TEHRAN, Young Journalists Club (YJC) - Erdogan said in a Thursday interview with Reuters, “Under the agreement, Russians are maintaining security outside Idlib and Turkey will maintain the security inside Idlib region.”
Turkey, Russia and Iran act as guarantor states in the Syria peace process which has been underway between the Syrian government and the armed opposition in the Kazakh capital, Astana, since January.
In the latest round of the Astana talks last week, the three sides agreed on the details of a fourth de-escalation zone in Syria’s Idlib Province. In a joint statement, the trio said they had agreed “to allocate” their forces to patrol the zone covering Idlib and parts of the neighboring provinces of Latakia, Hama and Aleppo regions.
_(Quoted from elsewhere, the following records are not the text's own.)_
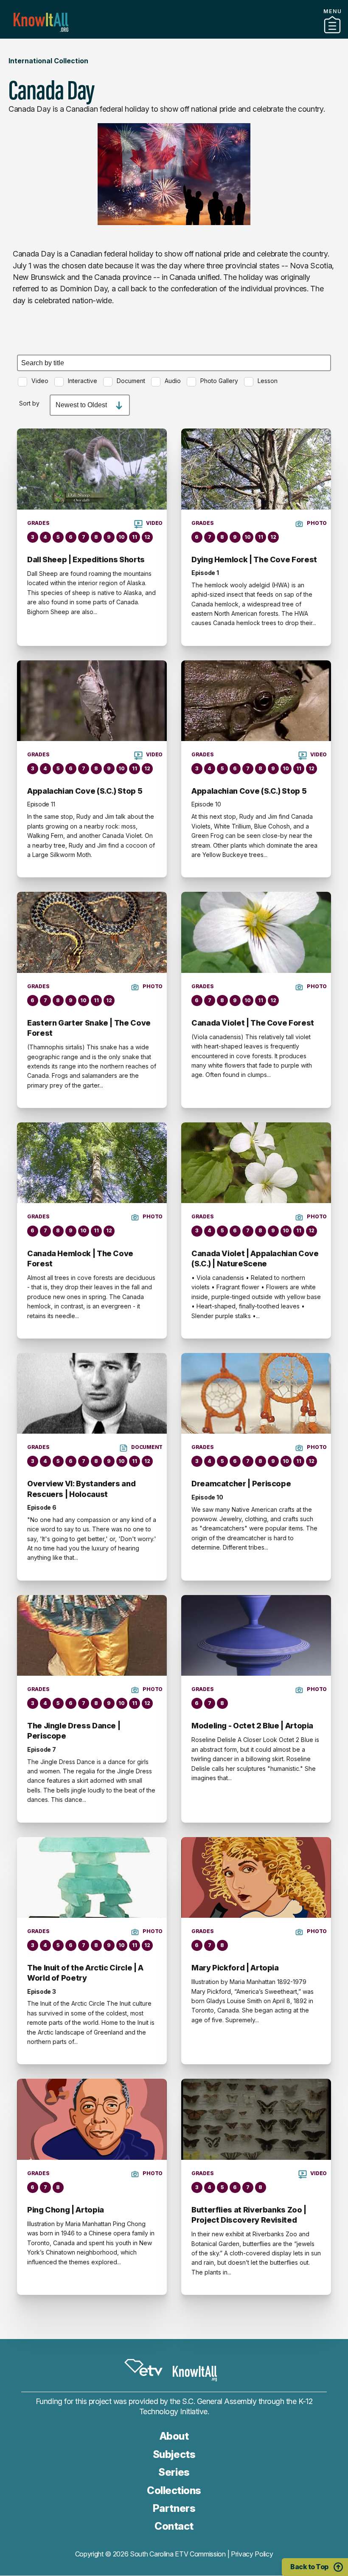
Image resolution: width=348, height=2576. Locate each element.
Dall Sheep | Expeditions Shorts (86, 559)
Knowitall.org (41, 22)
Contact (174, 2526)
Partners (174, 35)
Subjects (174, 2454)
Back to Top (309, 2566)
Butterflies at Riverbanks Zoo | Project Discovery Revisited (248, 2214)
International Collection (48, 60)
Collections (174, 2490)
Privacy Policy (252, 2554)
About (174, 2436)
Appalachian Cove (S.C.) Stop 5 (84, 790)
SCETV (143, 2367)
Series (173, 2472)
“The task is not easy ... With Putin we will discuss additional steps needed to be taken in order to eradicate terrorists once and for all to restore peace,” said the presidents, hinting of cooperation with the Russians in Turkey’s future policies towards Syria.
Erdogan said the “de-escalation” zones would be further discussed in talks with Russian President Vladimir Putin during his trip to Ankara next week.
The de-escalation zones are aimed at separating extremist groups, including Daesh and Jabhat al-Nusra from other militants.
The northwestern province of Idlib borders Turkey and is largely under the control of al-Nusra Front Takfiri militants.
Secession referendum in Iraqi Kurdistan
Meanwhile, Erdogan said Turkey was considering counter-measures, including imposing sanctions, against the Kurdish region of northern Iraq over a planned September 25 referendum on the region’s secession from the mainland.
“Without any further delay we are going to discuss what kind of sanctions should be imposed and when the sanctions will be imposed,” Erdogan said without elaborating on the nature of the embargoes.
Turkish troops are also carrying out military exercises near the border with Iraq.
The Turkish head of state further said a cabinet meeting and a national security council session will be held on the planned Kurdish vote on Friday.
Erdogan said on Saturday the resolution on troop deployment abroad will be submitted to parliament for a vote.
The planned vote has drawn sharp criticisms from the central Baghdad government as well as the international community, particularly Iraq’s neighbors.
Turkey has been especially wary of a potential secession of the Kurdistan region from Iraq as it has been over the past decades grappling with pro-independence Kurdish militancy on its soil.